The Commonwealth of Catalonia (, ) was a deliberative assembly made up of the councillors of the four provinces of Catalonia. Promoted in its final stages of gestation by the Regionalist League of Catalonia, it was strongly endorsed by municipal referendum in October 1913.

The Commonwealth was created in 1914 (symbolically the 200th anniversary of the year of the loss of governing institutions independent of the Spanish central administration) and was disbanded and outlawed in 1925 during Miguel Primo de Rivera's dictatorship.

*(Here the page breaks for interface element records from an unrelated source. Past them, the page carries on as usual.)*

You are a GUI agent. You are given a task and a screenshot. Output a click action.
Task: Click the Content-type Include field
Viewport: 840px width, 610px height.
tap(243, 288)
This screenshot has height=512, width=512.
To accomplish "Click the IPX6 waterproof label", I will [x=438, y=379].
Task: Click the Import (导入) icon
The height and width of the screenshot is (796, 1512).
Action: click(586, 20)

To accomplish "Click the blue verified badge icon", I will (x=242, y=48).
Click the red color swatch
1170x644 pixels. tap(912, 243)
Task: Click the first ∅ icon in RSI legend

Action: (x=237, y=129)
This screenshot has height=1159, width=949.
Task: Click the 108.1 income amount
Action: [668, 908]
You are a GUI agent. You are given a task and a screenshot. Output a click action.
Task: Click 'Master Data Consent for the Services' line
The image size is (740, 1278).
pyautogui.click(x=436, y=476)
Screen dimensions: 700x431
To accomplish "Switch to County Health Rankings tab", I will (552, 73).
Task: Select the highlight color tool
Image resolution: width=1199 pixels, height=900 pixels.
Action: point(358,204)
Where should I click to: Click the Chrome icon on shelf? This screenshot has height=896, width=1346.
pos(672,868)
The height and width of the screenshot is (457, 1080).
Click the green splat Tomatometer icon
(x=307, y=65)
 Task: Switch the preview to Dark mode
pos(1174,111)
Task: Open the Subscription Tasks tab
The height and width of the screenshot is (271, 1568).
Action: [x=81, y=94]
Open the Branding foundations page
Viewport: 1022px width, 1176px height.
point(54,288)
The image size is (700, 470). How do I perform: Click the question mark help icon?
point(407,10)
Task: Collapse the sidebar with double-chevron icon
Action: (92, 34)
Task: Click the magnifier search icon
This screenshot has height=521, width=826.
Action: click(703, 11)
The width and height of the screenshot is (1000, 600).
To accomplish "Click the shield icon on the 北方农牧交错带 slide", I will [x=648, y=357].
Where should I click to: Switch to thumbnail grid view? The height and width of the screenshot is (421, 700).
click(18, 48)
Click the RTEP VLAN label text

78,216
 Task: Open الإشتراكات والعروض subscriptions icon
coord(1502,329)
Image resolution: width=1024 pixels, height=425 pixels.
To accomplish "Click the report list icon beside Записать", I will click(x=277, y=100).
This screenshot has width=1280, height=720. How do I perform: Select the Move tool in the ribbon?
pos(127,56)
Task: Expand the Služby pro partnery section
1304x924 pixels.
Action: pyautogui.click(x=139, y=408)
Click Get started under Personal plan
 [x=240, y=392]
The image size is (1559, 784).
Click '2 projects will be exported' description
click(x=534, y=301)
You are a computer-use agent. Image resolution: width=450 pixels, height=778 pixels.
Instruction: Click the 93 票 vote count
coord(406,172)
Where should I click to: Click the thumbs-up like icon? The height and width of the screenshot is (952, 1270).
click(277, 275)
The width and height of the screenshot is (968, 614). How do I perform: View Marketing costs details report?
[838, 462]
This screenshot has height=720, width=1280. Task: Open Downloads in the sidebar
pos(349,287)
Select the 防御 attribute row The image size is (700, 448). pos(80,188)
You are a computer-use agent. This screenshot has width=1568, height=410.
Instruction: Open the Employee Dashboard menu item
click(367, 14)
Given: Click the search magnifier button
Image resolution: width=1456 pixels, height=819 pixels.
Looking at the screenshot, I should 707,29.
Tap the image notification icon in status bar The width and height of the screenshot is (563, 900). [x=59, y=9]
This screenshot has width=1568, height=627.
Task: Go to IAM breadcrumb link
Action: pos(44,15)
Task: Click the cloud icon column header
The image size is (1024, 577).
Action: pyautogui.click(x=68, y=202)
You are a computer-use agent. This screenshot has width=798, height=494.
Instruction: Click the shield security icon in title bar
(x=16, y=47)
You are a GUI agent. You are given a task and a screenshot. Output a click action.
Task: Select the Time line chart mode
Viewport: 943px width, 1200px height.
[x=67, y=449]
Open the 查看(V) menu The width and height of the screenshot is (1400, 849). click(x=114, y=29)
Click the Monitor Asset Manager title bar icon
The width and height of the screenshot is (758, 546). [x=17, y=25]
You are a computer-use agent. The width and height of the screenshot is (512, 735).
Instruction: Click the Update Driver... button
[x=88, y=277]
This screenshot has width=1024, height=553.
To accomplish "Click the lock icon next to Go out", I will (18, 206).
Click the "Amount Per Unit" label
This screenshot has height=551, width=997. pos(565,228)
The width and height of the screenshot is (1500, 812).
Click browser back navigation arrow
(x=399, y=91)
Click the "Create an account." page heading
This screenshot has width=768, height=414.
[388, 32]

Although it had only administrative functions and its powers did not go beyond those of the provincial councils, it had great symbolic and practical importance: it represented the first recognition by the Spanish State of the identity and territorial unity of Catalonia since 1714. and was responsible for the creation of many public institutions in health, culture and technical education and science and notably for the support of the Catalan language.

History

The lower house of the Spanish Parliament approved the creation of a Commonwealth but with limited powers compared to those originally envisioned for it by its promoters. The Spanish Senate never approved the creation of the authority. On 18 December 1913 the king signed the law granting all Spanish provinces the right to group themselves into associations or commonwealths. Catalonia was to prove to be the only commonwealth so formed.

The first President of the Commonwealth of Catalonia was Enric Prat de la Riba and the second was the architect Josep Puig i Cadafalch, both of the Lliga Regionalista, who led a programme to create an efficient infrastructure of roads and ports, hydraulic works, railways, telephones, charities and healthcare. The Commonwealth also undertook initiatives to increase agricultural and forest yields, introducing technological improvements, the improvement of services and education, and promoting education in technologies necessary for Catalan industry.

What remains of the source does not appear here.